The George Street Normal School pupil was identifying insects at the garden with a group from his class on Wednesday, when he "picked up a rotten log and it snapped in half".
Out of the log came the velvet worm, a small caterpillar-like invertebrate often referred to as the "missing link" between worms and arthropods, which he thought was "cool".
"I just picked it up and tried to find some more," he said.
Dunedin Botanic Garden New Zealand native plant collection curator Shirley Stuart, who was with Harry at the time, was "absolutely rapt" when she saw it.
"He held up a handful of insects and among them was this little beast, and I thought 'I know what you are'. I've known about peripatus for nearly 20 years and, although we've thought we had the right habitat for them at the garden, I've never come across one before," she said.
The worm was in the news earlier this year when the New Zealand Transport Agency wanted to buy land occupied by the species for a $49 million project to widen the Caversham highway.
The Landcare Research website said the worm was "relatively common and abundant" throughout the Dunedin area, particularly in Andersons Bay, Blueskin Bay, Caversham Valley, Leith Valley, Saddle Hill, Seacliff, and Waipori Falls, and also Trotters Gorge.
"Potentially, people don't realise what they are when they find them.
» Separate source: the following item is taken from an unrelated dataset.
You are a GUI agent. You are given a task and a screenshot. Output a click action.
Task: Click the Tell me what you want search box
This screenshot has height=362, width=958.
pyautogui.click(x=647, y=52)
It would be pretty cool if people did start looking for them and we found that they are actually abundant," Miss Stuart said.
Dunedin City Council botanic garden and cemeteries team leader Alan Matchett said the discovery was the first reported at the garden.
It created a "whole new opportunity" to build on the stories and interpretations it provided for visitors.
The worm's location, however, would be a closely guarded secret.